Please locate each line in the records that contains the string "label", and copy those lines.
** BEGIN DATASET RECORDS **
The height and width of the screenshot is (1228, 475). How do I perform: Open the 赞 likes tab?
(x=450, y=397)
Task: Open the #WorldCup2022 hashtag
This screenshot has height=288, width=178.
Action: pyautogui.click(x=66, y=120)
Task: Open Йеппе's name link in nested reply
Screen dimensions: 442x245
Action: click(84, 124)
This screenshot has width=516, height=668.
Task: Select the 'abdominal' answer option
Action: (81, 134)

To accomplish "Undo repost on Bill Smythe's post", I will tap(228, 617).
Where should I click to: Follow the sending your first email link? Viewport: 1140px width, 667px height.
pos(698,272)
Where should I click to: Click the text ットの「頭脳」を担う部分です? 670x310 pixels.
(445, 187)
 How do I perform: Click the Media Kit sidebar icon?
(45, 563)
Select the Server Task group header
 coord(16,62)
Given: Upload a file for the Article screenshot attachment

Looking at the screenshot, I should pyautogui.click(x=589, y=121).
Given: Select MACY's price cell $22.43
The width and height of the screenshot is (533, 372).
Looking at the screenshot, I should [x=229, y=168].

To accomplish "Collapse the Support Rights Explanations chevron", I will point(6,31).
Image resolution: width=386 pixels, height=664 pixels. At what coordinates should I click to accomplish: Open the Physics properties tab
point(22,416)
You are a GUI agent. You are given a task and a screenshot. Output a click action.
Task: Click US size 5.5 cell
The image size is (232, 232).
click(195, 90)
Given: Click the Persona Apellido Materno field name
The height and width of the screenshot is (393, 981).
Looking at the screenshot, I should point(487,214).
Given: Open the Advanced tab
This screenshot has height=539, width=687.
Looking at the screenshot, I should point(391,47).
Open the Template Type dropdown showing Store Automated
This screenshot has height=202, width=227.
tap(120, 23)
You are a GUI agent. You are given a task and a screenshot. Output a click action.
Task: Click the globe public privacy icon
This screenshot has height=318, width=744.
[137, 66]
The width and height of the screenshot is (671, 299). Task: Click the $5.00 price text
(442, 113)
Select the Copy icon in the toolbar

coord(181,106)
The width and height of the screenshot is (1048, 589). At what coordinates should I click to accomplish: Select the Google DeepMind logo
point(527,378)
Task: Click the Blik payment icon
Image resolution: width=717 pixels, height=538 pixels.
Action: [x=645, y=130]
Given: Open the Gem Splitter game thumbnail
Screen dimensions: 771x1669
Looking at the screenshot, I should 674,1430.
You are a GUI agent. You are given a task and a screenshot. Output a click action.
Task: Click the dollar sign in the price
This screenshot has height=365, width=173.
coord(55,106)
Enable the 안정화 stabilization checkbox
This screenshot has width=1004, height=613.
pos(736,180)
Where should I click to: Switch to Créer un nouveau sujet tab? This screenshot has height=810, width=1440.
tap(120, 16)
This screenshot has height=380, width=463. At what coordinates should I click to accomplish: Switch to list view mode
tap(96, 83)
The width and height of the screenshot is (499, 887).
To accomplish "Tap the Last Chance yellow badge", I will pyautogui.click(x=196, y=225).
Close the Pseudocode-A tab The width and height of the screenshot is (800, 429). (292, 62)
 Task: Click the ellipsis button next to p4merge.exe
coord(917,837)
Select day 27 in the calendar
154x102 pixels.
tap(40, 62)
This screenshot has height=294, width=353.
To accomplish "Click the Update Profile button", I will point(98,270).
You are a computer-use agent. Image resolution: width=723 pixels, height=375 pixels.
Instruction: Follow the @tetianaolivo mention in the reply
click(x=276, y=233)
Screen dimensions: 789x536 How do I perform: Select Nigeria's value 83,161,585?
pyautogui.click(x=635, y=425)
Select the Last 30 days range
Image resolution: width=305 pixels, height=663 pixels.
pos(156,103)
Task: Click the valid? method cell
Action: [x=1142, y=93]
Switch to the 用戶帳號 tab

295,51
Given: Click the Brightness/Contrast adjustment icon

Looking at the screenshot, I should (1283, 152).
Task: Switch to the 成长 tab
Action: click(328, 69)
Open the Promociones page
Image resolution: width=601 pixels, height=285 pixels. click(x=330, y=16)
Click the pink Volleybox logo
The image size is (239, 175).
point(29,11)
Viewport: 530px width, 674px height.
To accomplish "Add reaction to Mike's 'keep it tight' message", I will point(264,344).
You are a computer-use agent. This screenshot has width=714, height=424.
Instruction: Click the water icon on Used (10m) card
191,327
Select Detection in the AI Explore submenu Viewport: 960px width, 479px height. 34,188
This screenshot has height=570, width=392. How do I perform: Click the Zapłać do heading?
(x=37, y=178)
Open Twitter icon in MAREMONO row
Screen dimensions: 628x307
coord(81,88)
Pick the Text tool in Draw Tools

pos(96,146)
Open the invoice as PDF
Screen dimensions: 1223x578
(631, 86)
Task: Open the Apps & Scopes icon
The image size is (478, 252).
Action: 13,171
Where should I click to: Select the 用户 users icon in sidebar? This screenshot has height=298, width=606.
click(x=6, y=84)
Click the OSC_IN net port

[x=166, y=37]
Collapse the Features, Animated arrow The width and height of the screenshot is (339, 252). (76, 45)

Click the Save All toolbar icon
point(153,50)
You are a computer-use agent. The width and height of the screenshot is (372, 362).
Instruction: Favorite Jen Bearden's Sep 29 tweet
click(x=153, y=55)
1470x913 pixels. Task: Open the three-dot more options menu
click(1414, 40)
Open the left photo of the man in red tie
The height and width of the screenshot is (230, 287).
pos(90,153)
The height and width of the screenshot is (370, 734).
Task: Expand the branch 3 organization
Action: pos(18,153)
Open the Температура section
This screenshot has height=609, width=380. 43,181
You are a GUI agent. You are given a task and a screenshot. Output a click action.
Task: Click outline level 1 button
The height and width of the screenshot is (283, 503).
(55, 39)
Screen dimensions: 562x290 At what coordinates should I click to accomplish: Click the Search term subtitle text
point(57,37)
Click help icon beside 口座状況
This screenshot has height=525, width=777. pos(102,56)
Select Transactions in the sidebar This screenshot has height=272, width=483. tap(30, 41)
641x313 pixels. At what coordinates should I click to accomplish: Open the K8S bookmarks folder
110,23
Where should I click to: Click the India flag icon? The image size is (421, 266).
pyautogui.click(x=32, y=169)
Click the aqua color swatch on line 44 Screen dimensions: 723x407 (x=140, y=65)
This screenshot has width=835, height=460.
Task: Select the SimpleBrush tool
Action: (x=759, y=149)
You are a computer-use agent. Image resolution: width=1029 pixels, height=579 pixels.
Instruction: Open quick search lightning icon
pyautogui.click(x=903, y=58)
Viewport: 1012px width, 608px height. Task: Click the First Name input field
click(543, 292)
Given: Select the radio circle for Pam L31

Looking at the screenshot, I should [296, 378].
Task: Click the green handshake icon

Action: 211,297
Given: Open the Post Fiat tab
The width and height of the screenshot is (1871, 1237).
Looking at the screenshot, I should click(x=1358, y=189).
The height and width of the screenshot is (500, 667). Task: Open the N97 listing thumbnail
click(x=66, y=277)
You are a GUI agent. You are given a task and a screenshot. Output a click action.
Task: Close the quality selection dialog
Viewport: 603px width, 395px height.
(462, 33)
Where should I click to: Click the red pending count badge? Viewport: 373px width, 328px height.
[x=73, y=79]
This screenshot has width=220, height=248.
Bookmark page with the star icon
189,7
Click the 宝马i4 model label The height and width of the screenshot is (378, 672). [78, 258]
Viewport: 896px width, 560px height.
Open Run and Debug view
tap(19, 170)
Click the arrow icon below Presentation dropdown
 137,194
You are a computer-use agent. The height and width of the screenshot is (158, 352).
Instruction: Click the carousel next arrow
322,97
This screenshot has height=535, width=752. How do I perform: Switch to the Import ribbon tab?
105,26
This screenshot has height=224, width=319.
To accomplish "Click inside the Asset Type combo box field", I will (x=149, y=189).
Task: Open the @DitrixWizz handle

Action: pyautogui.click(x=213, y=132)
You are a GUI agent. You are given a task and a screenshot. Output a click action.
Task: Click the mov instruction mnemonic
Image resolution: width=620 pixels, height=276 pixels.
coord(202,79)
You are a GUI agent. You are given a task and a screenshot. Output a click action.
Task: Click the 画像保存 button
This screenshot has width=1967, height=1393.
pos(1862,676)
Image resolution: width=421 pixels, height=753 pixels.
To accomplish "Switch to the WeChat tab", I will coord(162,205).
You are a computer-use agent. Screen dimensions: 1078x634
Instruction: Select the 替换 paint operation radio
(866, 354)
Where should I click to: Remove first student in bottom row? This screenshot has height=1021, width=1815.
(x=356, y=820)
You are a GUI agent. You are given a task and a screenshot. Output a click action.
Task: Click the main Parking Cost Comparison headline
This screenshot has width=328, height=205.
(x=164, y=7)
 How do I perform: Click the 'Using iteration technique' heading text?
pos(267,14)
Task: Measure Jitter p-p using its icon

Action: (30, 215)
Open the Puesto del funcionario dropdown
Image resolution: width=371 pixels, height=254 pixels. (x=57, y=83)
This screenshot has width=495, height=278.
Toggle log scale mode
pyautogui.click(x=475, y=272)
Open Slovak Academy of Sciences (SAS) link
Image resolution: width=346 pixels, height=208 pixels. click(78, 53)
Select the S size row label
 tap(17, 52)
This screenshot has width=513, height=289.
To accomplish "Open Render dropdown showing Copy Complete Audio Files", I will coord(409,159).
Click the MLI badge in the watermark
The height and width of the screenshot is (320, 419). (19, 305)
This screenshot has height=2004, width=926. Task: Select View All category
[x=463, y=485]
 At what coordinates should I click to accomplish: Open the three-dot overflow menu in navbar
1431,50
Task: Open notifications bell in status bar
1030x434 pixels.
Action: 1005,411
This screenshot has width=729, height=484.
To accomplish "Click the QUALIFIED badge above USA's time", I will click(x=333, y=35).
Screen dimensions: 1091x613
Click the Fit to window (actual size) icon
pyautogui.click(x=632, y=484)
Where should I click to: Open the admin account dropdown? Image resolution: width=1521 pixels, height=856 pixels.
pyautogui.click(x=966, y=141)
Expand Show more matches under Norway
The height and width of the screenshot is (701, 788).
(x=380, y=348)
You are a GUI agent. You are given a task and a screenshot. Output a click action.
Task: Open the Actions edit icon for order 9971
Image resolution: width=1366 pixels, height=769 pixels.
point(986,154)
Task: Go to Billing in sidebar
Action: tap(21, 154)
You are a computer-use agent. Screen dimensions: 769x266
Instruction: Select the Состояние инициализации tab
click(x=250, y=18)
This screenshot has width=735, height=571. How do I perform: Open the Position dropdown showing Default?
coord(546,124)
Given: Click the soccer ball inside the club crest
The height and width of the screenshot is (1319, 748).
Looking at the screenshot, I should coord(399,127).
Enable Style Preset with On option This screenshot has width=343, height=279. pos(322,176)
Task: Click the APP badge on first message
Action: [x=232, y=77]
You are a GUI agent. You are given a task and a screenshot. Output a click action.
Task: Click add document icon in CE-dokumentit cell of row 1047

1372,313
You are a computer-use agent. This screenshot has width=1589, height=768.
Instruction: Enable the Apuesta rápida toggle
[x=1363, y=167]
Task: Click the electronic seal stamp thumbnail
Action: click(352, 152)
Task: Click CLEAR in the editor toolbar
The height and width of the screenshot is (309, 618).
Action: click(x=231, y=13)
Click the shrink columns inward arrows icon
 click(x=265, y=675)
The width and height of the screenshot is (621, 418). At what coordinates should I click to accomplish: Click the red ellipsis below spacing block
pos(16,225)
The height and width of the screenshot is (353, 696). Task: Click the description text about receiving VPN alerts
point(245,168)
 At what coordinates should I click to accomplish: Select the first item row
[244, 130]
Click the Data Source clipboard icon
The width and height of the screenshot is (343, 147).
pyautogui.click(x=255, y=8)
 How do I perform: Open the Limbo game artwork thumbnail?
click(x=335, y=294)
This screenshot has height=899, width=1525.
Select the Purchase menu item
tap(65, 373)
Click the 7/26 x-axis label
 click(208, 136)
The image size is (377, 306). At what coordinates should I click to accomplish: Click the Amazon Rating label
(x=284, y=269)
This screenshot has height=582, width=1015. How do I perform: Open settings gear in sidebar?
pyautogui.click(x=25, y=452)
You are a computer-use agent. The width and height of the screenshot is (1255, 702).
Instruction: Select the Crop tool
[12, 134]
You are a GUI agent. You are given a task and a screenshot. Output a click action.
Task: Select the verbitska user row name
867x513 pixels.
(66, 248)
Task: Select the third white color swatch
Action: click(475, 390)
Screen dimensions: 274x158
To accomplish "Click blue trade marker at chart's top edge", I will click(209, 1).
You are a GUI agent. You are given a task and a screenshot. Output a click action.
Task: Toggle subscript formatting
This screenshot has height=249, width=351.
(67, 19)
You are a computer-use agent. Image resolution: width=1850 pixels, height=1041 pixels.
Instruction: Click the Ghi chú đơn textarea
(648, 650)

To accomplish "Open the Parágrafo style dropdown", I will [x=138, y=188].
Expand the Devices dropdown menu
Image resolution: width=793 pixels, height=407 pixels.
** END DATASET RECORDS **
> [ANSWER BELOW]
Click the 宝马i4 model label The height and width of the screenshot is (378, 672). [78, 258]
Select the S size row label
Click the 7/26 x-axis label
The image size is (377, 306). At what coordinates should I click to accomplish: Click the Amazon Rating label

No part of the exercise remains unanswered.